This was satirized in the 2005 film Be Cool, in which the film producer Chili Palmer (John Travolta) says: "Do you know that unless you're willing to use the R rating, you can only say the 'F' word once? You know what I say? Fuck that. I'm done." Often film producers will use the word for a scene of gravitas or humor and then bleep out any further instances with sound effects.

Some forms of media are cut post-release so as to obtain a PG-13 rating for home media release or to feature on an Internet streaming service that will not carry films rated higher than PG-13. In 2020, a recording of Hamilton was released on Disney+ after cuts by Lin-Manuel Miranda to remove two of the three instances of fuck in the musical to qualify it as PG-13 under MPAA guidelines.

A study of popular American teen-oriented films rated PG and PG-13 from 1980 to 2006 found that in those films, teenaged characters use more and stronger profanity than adult ones in the same movies. However, the study found that the overall amount of such language had declined somewhat since the 1980s.

=== Substances ===

Drug use content is restricted to PG-13 and above. An example of an otherwise PG film being assigned a PG-13 rating for a drug reference (momentary, along with brief language) is Whale Rider. The film contained only mild profanity, but was rated PG-13 because of a scene where drug paraphernalia were briefly visible. Critic Roger Ebert criticized the MPAA for the rating and called it "a wild overreaction".
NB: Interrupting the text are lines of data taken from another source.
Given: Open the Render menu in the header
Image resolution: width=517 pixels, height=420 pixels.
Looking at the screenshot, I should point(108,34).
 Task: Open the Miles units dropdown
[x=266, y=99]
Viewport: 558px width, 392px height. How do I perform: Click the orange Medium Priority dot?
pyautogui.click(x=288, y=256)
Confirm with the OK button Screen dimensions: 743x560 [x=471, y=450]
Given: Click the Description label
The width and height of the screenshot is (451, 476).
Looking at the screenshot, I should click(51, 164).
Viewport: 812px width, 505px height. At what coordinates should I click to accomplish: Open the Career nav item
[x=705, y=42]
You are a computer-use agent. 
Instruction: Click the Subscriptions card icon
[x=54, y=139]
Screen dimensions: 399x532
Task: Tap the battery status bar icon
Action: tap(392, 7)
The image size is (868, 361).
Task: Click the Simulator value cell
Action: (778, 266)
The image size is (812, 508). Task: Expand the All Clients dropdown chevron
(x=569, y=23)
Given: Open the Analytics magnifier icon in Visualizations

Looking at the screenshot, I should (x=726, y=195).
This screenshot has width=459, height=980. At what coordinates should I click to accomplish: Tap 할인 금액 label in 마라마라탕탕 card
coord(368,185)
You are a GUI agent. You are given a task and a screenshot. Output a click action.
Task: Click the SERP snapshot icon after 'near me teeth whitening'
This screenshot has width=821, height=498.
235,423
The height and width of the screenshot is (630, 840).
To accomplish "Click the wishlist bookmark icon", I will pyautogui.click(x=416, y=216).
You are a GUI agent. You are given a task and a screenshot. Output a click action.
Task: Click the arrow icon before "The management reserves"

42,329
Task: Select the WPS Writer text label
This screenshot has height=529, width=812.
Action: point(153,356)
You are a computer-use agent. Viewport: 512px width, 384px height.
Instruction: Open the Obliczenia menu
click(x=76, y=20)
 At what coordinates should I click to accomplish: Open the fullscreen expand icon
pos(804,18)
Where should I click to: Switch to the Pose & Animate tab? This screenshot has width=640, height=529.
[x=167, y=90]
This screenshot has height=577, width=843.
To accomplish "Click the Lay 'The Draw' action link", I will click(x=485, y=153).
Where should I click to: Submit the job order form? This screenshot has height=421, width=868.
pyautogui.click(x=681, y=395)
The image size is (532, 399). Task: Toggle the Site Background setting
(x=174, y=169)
In May 2007, the MPAA announced that depictions of cigarette smoking would be considered in a film's rating. Anti-smoking advocates stated that the child-friendly PG rating was inappropriate for the 2011 Nickelodeon-animated film Rango, which included over 60 depictions of characters smoking.

=== Nudity ===
Nudity is restricted to PG and above, and anything that constitutes more than brief nudity will require at least a PG-13 rating. Nudity that is sexually oriented will generally require an R rating. Since 2006, films have been flagged by the MPAA for carrying nudity. In 2010, the MPAA flagged three films specifically for "male nudity", precipitated by parental pressure in response to Brüno. By 2018 the MPAA had reconsidered this practice: Ratings Chair Joan Graves said in an interview "we don't usually define [nudity] as male or female ... usually, we just mention partial nudity [or] graphic nudity."

=== Sex ===
The MPAA does not have any explicit criteria for sexual content other than excluding sex scenes from G-rated films.

== Effects of ratings ==
=== The Exorcist ===

Prior to the release of The Exorcist at the end of 1973, CARA president Aaron Stern took the unusual step of calling director William Friedkin to tell him that since it was an "important film", it would be rated R and could be released without any cuts. The film drew huge crowds upon its release, many of whom were horrified by the film; some vomited and/or fainted, and a psychiatric journal would later document four cases of "cinematic neurosis" induced by the film.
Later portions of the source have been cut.